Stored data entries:
--- START ---

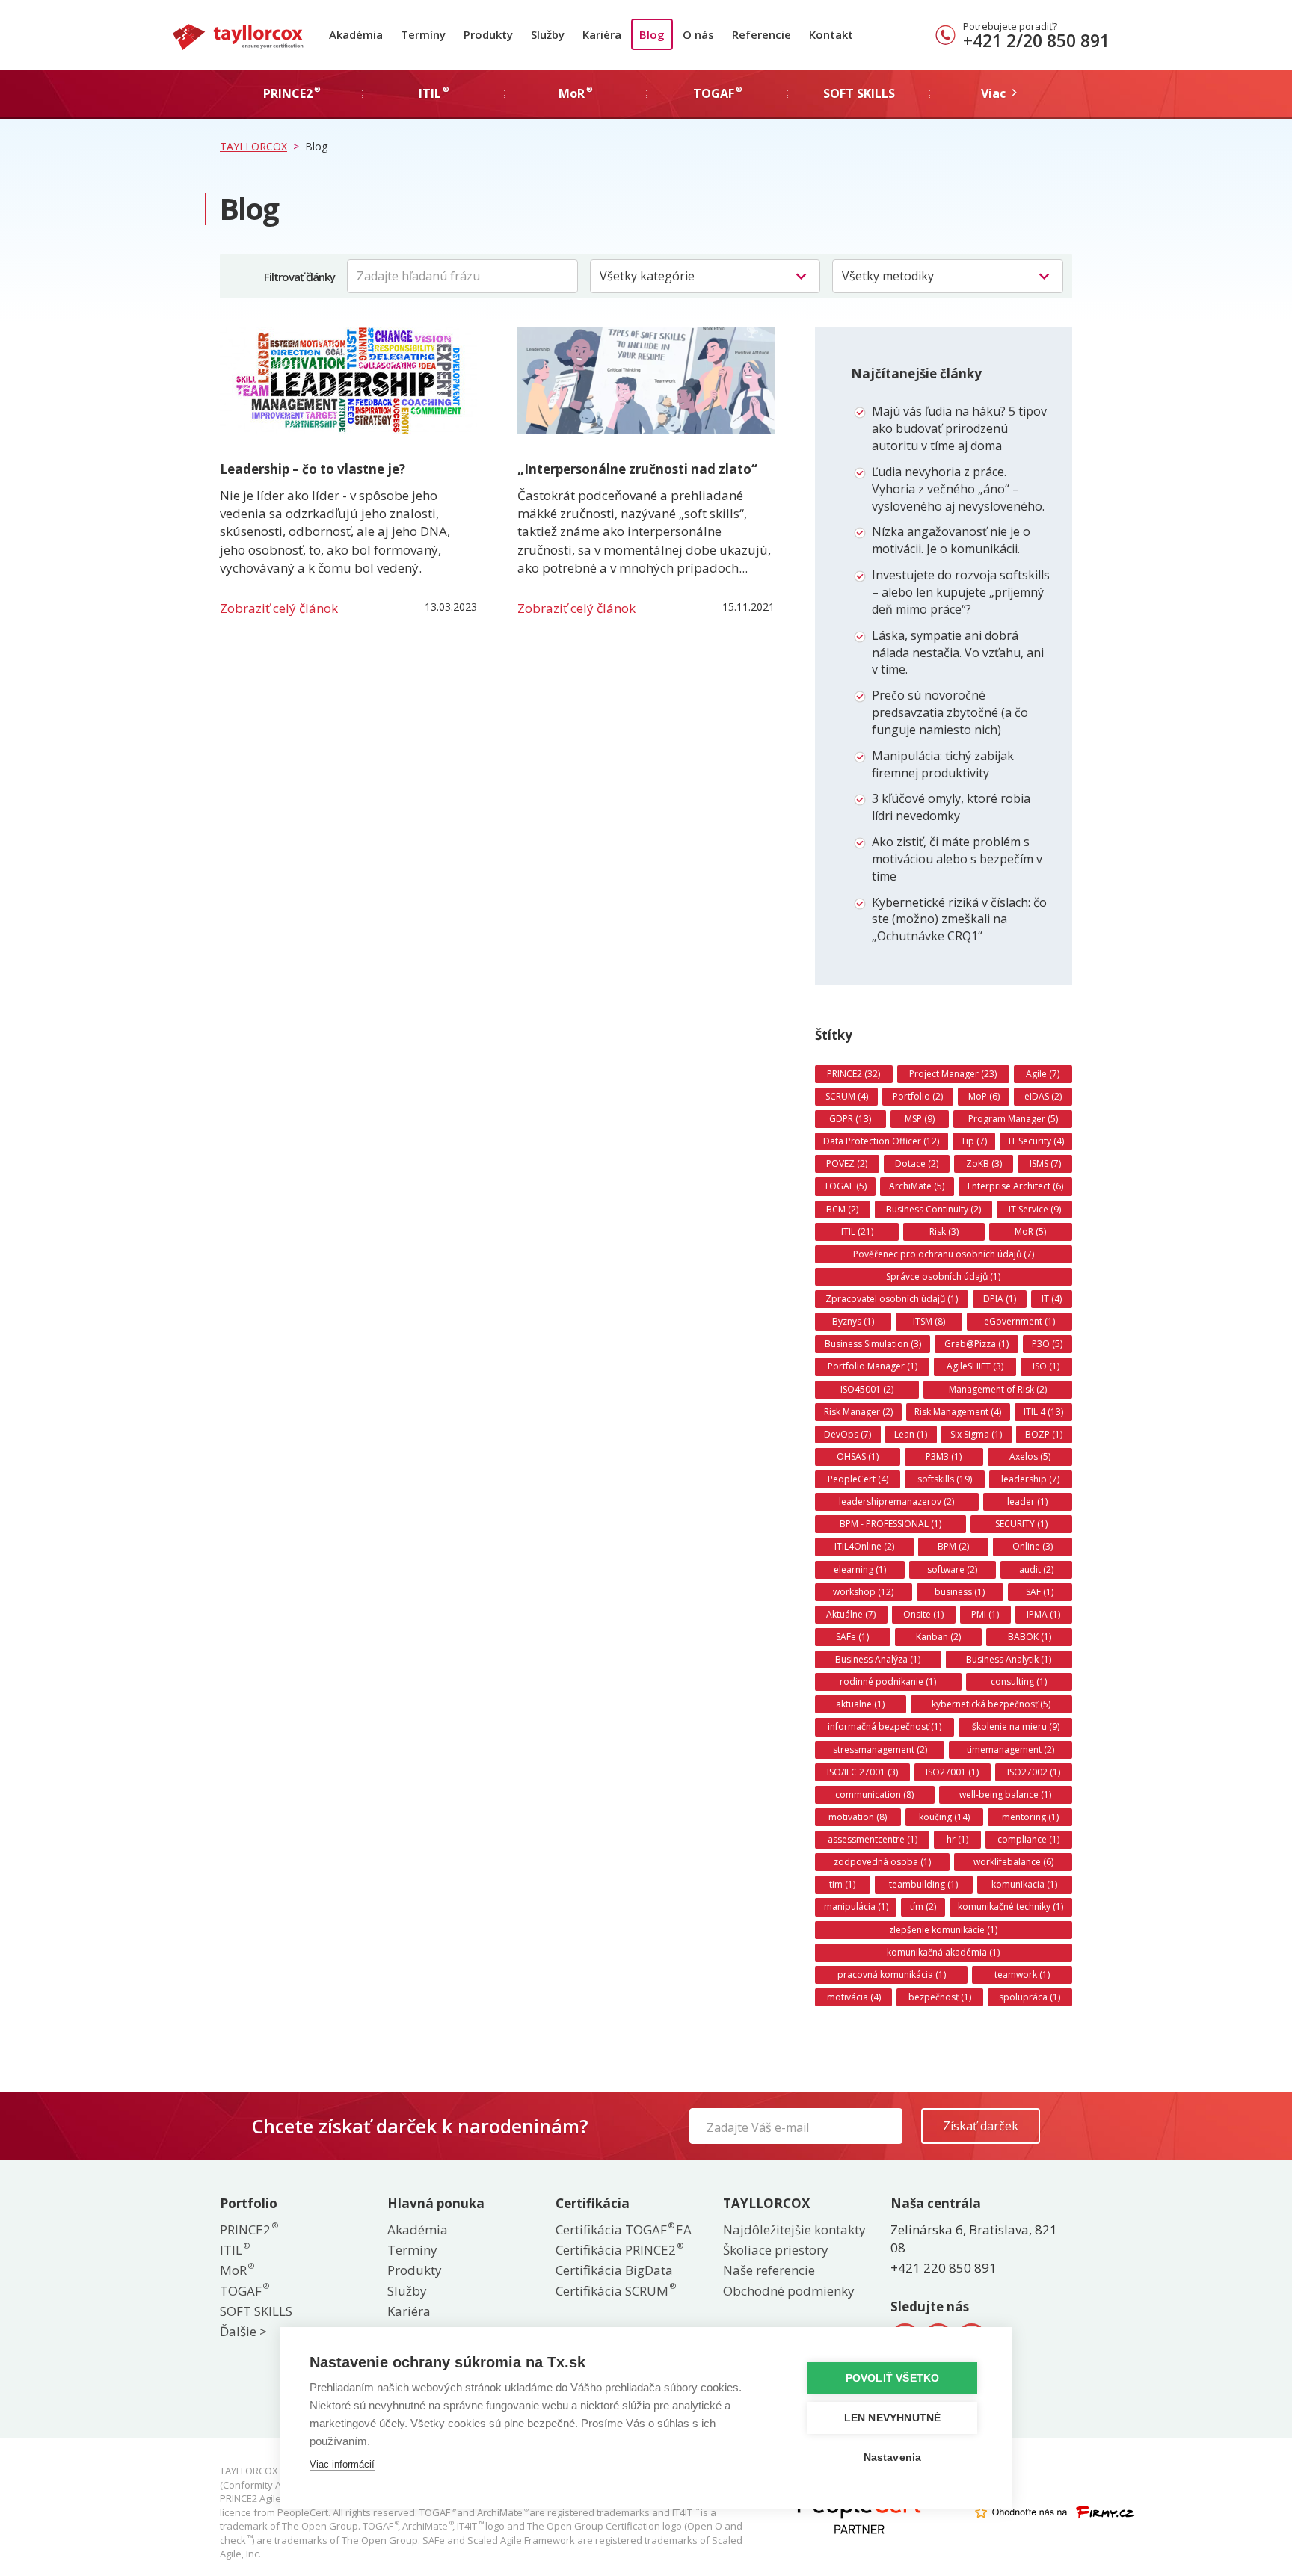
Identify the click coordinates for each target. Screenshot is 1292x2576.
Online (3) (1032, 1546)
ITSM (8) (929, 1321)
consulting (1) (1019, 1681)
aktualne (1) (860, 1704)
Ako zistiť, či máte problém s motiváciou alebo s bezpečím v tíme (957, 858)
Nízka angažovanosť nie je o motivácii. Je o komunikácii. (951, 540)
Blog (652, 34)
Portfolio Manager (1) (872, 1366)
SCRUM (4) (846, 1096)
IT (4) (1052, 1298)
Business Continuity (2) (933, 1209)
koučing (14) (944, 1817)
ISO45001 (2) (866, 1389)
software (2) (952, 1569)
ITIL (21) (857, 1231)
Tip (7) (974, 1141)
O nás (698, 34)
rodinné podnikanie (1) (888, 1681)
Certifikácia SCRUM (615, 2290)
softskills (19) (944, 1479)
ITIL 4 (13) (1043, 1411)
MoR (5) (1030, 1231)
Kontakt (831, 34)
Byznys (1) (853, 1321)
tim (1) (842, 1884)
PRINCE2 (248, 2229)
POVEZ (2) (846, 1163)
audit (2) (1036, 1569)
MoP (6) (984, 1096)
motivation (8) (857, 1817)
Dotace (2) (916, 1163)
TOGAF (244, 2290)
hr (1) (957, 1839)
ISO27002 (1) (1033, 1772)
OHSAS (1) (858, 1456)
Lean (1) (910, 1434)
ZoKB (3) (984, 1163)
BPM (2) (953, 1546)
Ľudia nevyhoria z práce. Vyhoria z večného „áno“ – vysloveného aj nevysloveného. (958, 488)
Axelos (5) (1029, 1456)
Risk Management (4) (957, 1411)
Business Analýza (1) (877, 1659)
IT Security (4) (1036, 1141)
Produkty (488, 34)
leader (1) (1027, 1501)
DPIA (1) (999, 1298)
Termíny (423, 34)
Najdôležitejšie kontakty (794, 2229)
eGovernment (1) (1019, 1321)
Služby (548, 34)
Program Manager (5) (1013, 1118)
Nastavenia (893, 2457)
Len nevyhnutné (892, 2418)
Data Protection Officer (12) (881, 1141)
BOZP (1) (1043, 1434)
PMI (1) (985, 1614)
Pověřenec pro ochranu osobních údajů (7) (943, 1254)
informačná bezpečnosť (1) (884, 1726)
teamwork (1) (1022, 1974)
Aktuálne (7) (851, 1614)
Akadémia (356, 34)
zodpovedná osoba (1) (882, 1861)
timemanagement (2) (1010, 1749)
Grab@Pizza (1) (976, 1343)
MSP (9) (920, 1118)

--- END ---
--- START ---

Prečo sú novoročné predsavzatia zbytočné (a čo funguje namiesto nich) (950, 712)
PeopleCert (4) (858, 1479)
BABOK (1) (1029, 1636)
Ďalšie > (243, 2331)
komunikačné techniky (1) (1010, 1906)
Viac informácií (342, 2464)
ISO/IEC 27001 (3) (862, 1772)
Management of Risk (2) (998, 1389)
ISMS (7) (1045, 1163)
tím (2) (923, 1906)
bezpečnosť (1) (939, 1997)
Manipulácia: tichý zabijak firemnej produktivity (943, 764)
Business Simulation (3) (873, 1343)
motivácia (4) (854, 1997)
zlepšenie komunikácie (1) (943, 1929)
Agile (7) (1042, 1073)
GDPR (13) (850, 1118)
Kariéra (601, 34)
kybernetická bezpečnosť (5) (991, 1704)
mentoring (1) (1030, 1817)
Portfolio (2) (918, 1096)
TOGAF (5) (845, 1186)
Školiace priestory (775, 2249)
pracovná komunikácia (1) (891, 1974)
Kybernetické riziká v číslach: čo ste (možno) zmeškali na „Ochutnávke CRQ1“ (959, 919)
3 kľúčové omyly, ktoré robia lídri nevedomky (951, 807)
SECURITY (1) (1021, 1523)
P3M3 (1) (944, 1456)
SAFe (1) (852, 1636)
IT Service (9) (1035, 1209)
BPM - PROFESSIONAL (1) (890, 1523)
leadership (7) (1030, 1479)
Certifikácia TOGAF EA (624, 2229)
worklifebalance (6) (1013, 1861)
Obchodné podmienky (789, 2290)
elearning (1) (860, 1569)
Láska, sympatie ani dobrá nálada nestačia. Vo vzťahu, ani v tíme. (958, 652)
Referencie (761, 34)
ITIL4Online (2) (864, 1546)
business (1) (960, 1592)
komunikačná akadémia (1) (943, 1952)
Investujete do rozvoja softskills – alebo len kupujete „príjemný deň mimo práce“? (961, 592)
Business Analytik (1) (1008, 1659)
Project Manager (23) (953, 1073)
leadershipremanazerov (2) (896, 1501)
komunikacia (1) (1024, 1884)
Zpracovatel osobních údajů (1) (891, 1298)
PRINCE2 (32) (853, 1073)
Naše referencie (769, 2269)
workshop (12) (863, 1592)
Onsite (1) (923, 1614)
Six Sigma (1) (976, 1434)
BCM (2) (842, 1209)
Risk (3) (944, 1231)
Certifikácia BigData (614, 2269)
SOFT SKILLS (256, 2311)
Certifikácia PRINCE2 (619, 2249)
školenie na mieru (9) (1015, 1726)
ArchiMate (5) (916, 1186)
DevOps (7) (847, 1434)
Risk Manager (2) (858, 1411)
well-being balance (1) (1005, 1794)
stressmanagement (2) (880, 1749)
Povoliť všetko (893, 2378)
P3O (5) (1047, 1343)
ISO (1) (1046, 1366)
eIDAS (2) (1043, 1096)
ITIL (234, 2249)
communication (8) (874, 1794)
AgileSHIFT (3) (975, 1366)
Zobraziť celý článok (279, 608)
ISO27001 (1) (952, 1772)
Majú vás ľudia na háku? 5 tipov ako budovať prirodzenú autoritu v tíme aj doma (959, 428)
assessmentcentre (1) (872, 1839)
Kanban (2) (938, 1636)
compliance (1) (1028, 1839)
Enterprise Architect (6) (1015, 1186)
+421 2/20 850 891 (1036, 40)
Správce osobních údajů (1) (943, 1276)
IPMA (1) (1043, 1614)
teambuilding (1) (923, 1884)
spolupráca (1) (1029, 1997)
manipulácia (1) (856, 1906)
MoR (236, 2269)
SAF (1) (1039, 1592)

--- END ---

[Brief] Could you reproduce exactly the lines of the entries above, from the one with "ZoKB (3) (984, 1163)" through the one with "Akadémia (356, 34)", and nothing else?

[Exercise answer]
ZoKB (3) (984, 1163)
BPM (2) (953, 1546)
Ľudia nevyhoria z práce. Vyhoria z večného „áno“ – vysloveného aj nevysloveného. (958, 488)
Axelos (5) (1029, 1456)
Risk Management (4) (957, 1411)
Business Analýza (1) (877, 1659)
IT Security (4) (1036, 1141)
Produkty (488, 34)
leader (1) (1027, 1501)
DPIA (1) (999, 1298)
Termíny (423, 34)
Najdôležitejšie kontakty (794, 2229)
eGovernment (1) (1019, 1321)
Služby (548, 34)
Program Manager (5) (1013, 1118)
Nastavenia (893, 2457)
Len nevyhnutné (892, 2418)
Data Protection Officer (12) (881, 1141)
BOZP (1) (1043, 1434)
PMI (1) (985, 1614)
Pověřenec pro ochranu osobních údajů (7) (943, 1254)
informačná bezpečnosť (1) (884, 1726)
teamwork (1) (1022, 1974)
Aktuálne (7) (851, 1614)
Akadémia (356, 34)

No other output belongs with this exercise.